The Central Bank of Nigeria (CBN) has disclosed that the Federal Government spent about N7.36tn on the implementation of the 2018 budget between January and December.

The amount was spent on three major expenditure components. They are recurrent expenditure, capital expenditure and statutory transfers.

The 2018 budget, signed by President Muhammadu Buhari on June 20 last year, had total spending of N9.1tn.

The capital expenditure was to gulp 31.5 per cent of the total expenditure at N2.87tn, while recurrent non-debt spending was put at N3.51tn in 2018.

There was also a provision of N2.01tn for debt servicing which was 21 per cent of the total budget while a provision of N177bn to retire maturing bond to local contractors was made by the government.

The Ministry of Power, Works and Housing had the highest allocation with N715bn for both recurrent and capital expenditure, Ministry of Interior was to get N577bn while Defence was allocated N576bn.

The Ministry of Education was allocated N542bn; Health, N356bn; Transportation, N267bn; and Agriculture N203bn.

Details of the fiscal operations of the Federal Government, which was obtained from the Central Bank of Nigeria economic report for the fourth quarter of 2018, showed that out of the N9.1tn, the Federal Government had released N7.36tn as of the end of last year.

A breakdown of the amount showed that the sum of N2.01tn was released in the first quarter, N1.63tn in the second quarter while the third and fourth quarter had releases of N1.89tn and N1.82tn respectively.

Further analysis of the document showed that out of the N2.01tn budget releases, N1.39tn was for recurrent expenditure, while N507.16bn and N114.11bn were for capital expenditure and statutory transfers respectively.

In terms of revenue, the report stated that in the first quarter of last year, the Federal Government’s retained revenue was put at N884.88bn.

In the second quarter of 2018, the Federal Government earned N1.12tn, while the sums of N1.03tn and N916.44bn were generated in the third and fourth quarter of 2018 respectively.

The Minister of Finance, Mrs Zainab Ahmed, had last month while unveiling a Strategic Revenue Growth Initiative aimed at boosting the level of revenue generation, said the government was concerned about the inability of some of its agencies to meet their revenue target.

She admitted that it had become a challenge for the government to mobilise fiscal resources to deliver on its developmental objectives, adding that President Muhammadu Buhari had directed that revenue generation needed to be enhanced.

She said while oil revenue to oil Gross Domestic Product ratio stood at about 39 per cent, non-oil revenue to non-oil GDP was about 4.2 per cent.

The finance minister explained that the country’s VAT revenue to GDP stood at less than one per cent, noting that it was low when compared to the ECOWAS average of 3.4 per cent.
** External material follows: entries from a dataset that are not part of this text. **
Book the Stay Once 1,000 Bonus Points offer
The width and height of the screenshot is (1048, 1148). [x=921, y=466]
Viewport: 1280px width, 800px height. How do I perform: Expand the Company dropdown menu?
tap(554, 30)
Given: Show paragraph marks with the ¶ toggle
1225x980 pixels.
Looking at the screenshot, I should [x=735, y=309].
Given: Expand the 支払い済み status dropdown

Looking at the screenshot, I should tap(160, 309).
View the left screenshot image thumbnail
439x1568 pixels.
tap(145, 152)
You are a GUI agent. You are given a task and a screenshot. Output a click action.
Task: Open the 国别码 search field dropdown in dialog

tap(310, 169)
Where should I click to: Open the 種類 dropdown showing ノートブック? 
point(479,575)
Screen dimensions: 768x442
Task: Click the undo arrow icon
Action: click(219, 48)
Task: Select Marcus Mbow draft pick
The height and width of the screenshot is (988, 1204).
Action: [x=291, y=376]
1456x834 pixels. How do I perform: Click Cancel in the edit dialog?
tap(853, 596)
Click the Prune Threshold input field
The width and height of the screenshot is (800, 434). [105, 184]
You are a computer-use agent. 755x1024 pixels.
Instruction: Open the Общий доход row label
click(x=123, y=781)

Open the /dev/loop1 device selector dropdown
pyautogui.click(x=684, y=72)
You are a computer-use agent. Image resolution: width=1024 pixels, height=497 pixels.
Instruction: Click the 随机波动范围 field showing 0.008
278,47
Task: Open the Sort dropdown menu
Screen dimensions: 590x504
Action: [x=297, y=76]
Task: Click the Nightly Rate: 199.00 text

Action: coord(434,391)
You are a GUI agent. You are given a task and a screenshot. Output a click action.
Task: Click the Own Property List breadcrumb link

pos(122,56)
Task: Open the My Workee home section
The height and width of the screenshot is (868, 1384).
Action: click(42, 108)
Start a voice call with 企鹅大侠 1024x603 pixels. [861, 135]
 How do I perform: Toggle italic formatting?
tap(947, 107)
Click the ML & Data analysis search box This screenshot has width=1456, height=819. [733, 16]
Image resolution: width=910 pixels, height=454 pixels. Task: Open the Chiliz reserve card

In terms of excise revenue, she said at 4.1 per cent, the revenue generated from excise duty in Nigeria was low compared to Ghana at 15.3 per cent and Kenya at 19.5 per cent.

She said, “Nigeria’s low revenue generation capabilities have been an enduring challenge to past and present governments.

“Although we are celebrated as the country in Africa with the largest economy, translating this wealth into revenues remains a challenge.

“We have, therefore, faced difficulty in mobilising domestic funds necessary for human capital development and infrastructure that are both drivers of sustainable economic growth.

“Our current revenue to Gross Domestic Product ratio of about seven per cent is unsatisfactory and we are keen on exerting all efforts in turning this around.”

Ahmed said she had tasked the ministry of finance and its agencies to identify what could be done to turn around the current revenue situation.